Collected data
══════════
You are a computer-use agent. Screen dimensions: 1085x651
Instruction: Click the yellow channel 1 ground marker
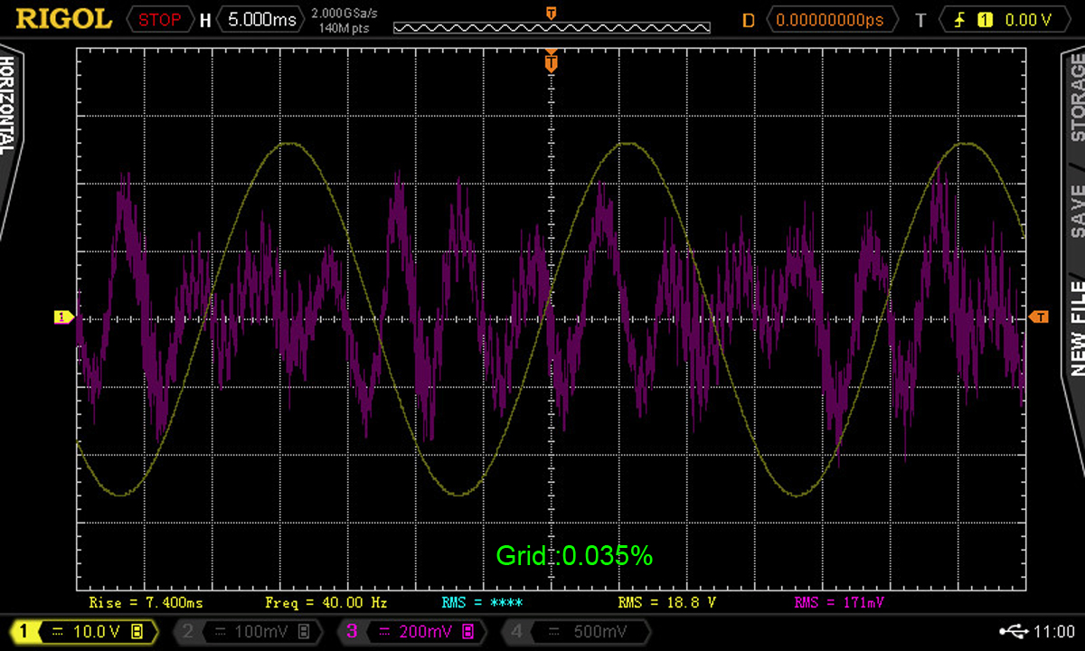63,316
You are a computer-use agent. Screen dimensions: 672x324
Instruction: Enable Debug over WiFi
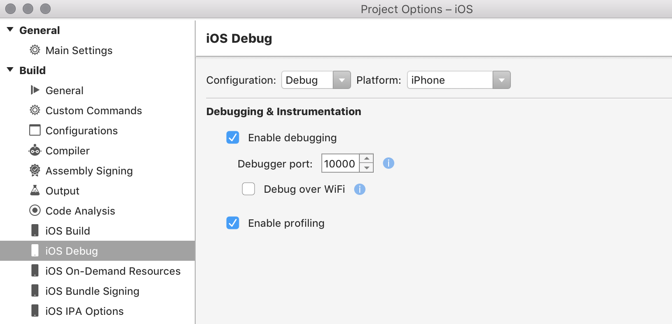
══════════
» **EXERCISE REQUIREMENTS**
From the entries above, output every line exactly and omit any image.

» **TASK OUTPUT**
You are a computer-use agent. Screen dimensions: 1085x651
Instruction: Click the yellow channel 1 ground marker
63,316
You are a computer-use agent. Screen dimensions: 672x324
Instruction: Enable Debug over WiFi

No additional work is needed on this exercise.